Affrontiamo il problema dei costi: un sistema completo di realtà virtuale – PC, casco e sensore di posizione – costava nei primi anni ’90, non meno di 150.000 dollari e il pc che supportasse tale tecnologia, un Silicon Graphic Onyx RE2, aveva le dimensioni di un frigorifero. Oggi, gli ambienti in virtuale sono supportati dalla maggior parte dei PC in circolazione, a patto che abbiano una buona scheda grafica, con costi che si aggirano attorno ai 1000 dollari. Anche i caschi immersivi (i cosiddetti head mounted display) sono passati dai 50.000/60.000 dollari degli anni novanta, ai 600 dollari nel 2000 per un Emagin Z800 3D che rispetto ai predecessori offriva una risoluzione di gran lunga superiore ed era capace di produrre un’immagine davvero tridimensionale per approdare ad oggi, quando un head mounted display di tutto rispetto può costare circa 300 dollari. Siamo quindi passati dai 150.000 dollari degli anni novanta ai 2.000 – 5.000 dollari dei giorni nostri e la cifra, visti i progressi della tecnologia e i costi sempre più abbordabili, è destinata a scendere.

Per quanto riguarda invece le remore riguardo la poca conoscenza di questo strumento o il timore di non saperlo utilizzare, basta controllare i principali database scientifici come Medline o PsycInfo per trovare oltre 1000 articoli relativi all’uso di ambito clinico della realtà virtuale. E se il numero relativo al costo è destinato a scendere, questo invece è destinato a salire.

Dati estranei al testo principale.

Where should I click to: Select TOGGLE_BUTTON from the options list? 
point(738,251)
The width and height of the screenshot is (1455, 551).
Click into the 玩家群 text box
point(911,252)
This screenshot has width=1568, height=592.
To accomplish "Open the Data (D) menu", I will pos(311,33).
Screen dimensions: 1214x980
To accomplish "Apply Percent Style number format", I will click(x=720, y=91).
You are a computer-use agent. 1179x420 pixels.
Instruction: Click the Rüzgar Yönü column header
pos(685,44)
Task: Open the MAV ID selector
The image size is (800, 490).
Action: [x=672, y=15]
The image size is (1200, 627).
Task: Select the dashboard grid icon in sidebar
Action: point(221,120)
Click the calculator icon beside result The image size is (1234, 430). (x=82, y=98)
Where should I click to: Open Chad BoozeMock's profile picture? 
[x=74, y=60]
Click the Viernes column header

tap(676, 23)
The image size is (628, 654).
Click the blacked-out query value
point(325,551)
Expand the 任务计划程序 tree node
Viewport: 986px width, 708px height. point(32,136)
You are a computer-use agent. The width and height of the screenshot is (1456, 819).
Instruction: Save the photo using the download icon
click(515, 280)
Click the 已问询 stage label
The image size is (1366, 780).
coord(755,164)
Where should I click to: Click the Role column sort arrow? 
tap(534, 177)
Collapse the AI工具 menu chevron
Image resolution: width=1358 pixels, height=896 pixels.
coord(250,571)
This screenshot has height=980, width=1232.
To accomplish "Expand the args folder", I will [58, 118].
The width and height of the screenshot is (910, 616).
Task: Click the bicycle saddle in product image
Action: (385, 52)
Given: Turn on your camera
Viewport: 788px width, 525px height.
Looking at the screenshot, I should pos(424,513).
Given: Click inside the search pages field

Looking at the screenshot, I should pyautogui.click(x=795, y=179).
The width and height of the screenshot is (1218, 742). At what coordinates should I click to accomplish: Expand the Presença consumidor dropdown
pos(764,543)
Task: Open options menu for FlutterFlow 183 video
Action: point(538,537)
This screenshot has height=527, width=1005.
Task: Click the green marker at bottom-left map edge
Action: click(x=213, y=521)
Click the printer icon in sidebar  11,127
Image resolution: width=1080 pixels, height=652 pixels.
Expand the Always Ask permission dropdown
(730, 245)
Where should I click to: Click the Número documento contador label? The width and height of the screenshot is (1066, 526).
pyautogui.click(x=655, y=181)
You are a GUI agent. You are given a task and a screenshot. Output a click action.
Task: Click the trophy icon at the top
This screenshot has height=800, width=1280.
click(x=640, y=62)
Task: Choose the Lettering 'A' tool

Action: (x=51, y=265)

Occorre ricordare però che non è il terapeuta a doversi adattare alla tecnologia, ma è quest’ultima che deve offrire nuovi stimoli e strumenti in grado di aumentarne le capacità di valutazione e intervento, ed è importante segnalare che mai la realtà virtuale potrà sostituire il terapeuta, perché in virtù del fatto che è uno strumento, non avrebbe alcun senso senza una mano che lo guidi. Una penna senza uno scrittore è un oggetto inerte, inutile e così è per la realtà virtuale.

A tutela di ciò, sarebbe auspicabile la creazione di un comitato ad hoc preposto alla creazione di linee guida etiche per l’impiego dei sistemi di realtà virtuale, che si occupi inoltre di garantire un monitoraggio del loro rispetto da parte di chi intende avvalersi di questo nuovo e potente strumento.